I was thinking of subtracting "the probability of having no pair of $(n,m)$ that adds up to $7$" from $1$.
I shall denote the probability in quotation by $P$. If four numbers are all different, then P trivially becomes 1 by pigeonhole principle. (for simplicity, let's say three holes are $\{1,6\}$, $\{2,5\}$, $\{3,4\}$) Hence, I assume that there exist at least two duplicated numbers.
Total number of ways of choosing $4$ numbers is: $T = \binom{6}{4} + \binom{6}{3}\binom{3}{1} + \binom{6}{2}[\binom{2}{1}+1] + \binom{6}{1}$. Then, I break up into three cases to calculate $P$, where
only $2$ numbers are the same: $ P_{1} = \binom{6}{1}\binom{2}{1}\binom{2}{1}/T$ (choose $1$ number of duplicate, choose two numbers from each hole.)
$2$ duplicates: $ P_{2} = \binom{6}{1}\binom{4}{1}/T$
only $3$ numbers are the same: $ P_3 = \binom{6}{1}\binom{4}{1}/T$ (choose $1$ number of duplicate, then choose $1$ last number.

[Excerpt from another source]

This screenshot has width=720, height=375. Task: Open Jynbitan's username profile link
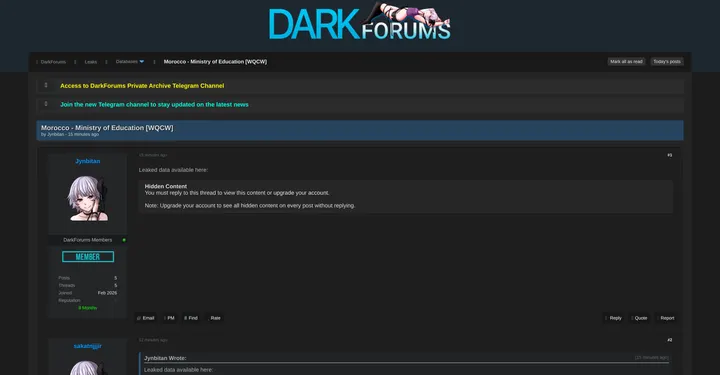click(x=88, y=161)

all $4$ numbers are the same $ P_4 = \binom{6}{1}/T$
$P = P_1 + P_2 + P_3 + P_4$, and the solution I am looking for is, $1-P$. Am I missing anything, or overcounting anything?
P.S.
How should I solve this problem if if we have a large number instead of 4 dice, say $n$?
Is there a more elegant way to solve this problem using inclusion and exclusion? I can't really think of a way to apply inclusion and exclusion principle. Answer to this question shall easily suffice as a solution to the previous question.

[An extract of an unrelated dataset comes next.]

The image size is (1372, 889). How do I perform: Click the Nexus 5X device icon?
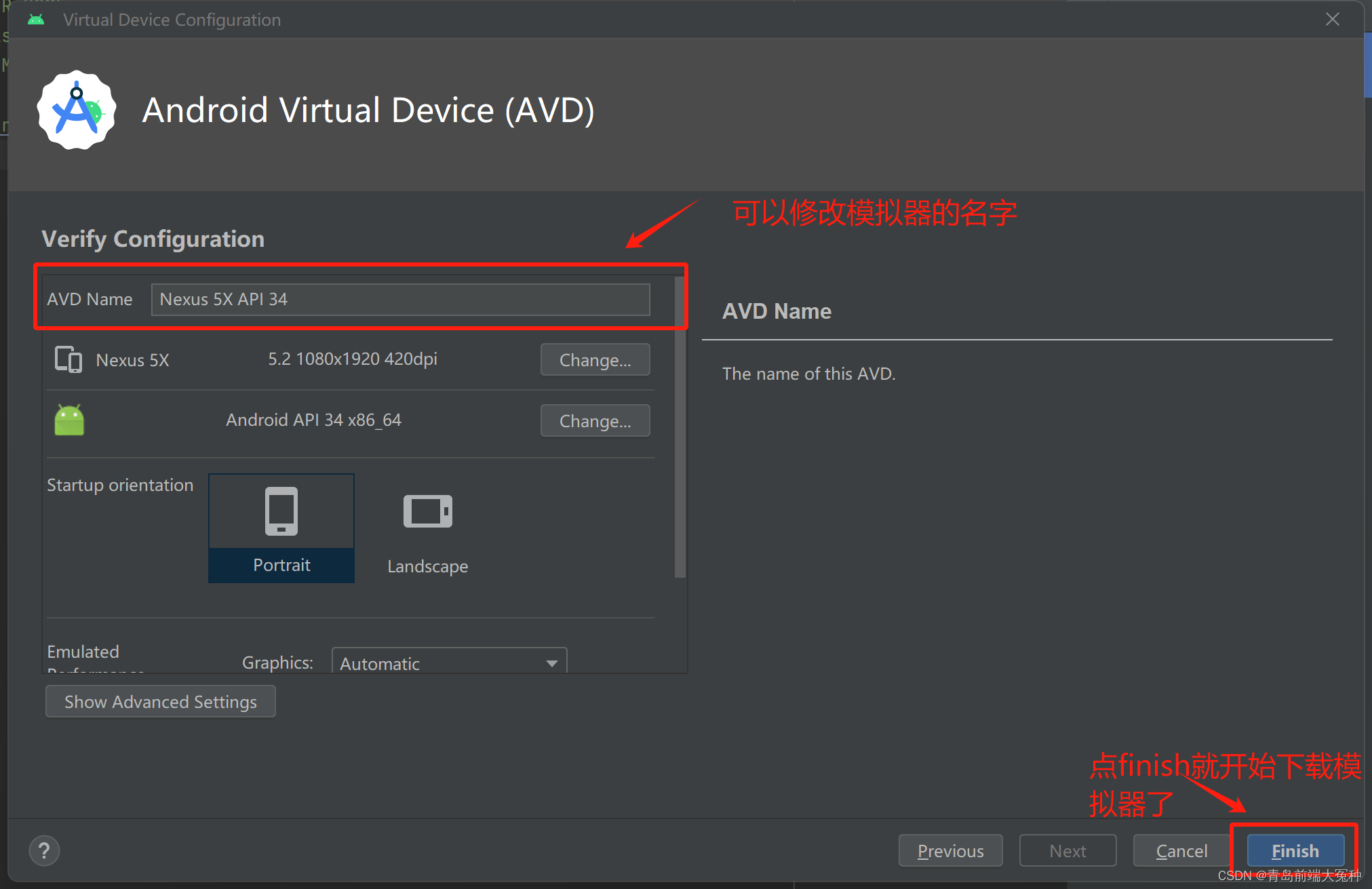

Throw $n$ dice and for $A\subseteq\left\{ 1,2,3,4,5,6\right\} $ let $E_{A}$ denote the event that all faces of the dice take a value in $A$.
Let $E:=E_{\left\{ 1,2,3\right\} }\cup E_{\left\{ 1,2,4\right\} }\cup E_{\left\{ 1,3,5\right\} }\cup E_{\left\{ 1,4,5\right\} }\cup E_{\left\{ 2,3,6\right\} }\cup E_{\left\{ 2,4,6\right\} }\cup E_{\left\{ 3,5,6\right\} }\cup E_{\left\{ 4,5,6\right\} }$
Then to be found is $1-P\left(E\right)$.
With inclusion/exclusion and symmetry we find:
$$\begin{aligned}P\left(E\right) & =8P\left(E_{\left\{ 1,2,3\right\} }\right)-12P\left(E_{\left\{ 1,2\right\} }\right)-12P\left(E_{\left\{ 1\right\} }\right)+24P\left(E_{\left\{ 1\right\} }\right)-6P\left(E_{\left\{ 1\right\} }\right)\\ & =8\cdot2^{-n}-12\cdot3^{-n}+6\cdot6^{-n}\\ & =2^{3-n}-4\cdot3^{1-n}+6^{1-n} \end{aligned} $$
So we conclude that: $$1-P\left(E\right)=1-2^{3-n}+4\cdot3^{1-n}-6^{1-n}$$
In special case $n=4$ we find: $$1-P(E)=\frac{139}{216}$$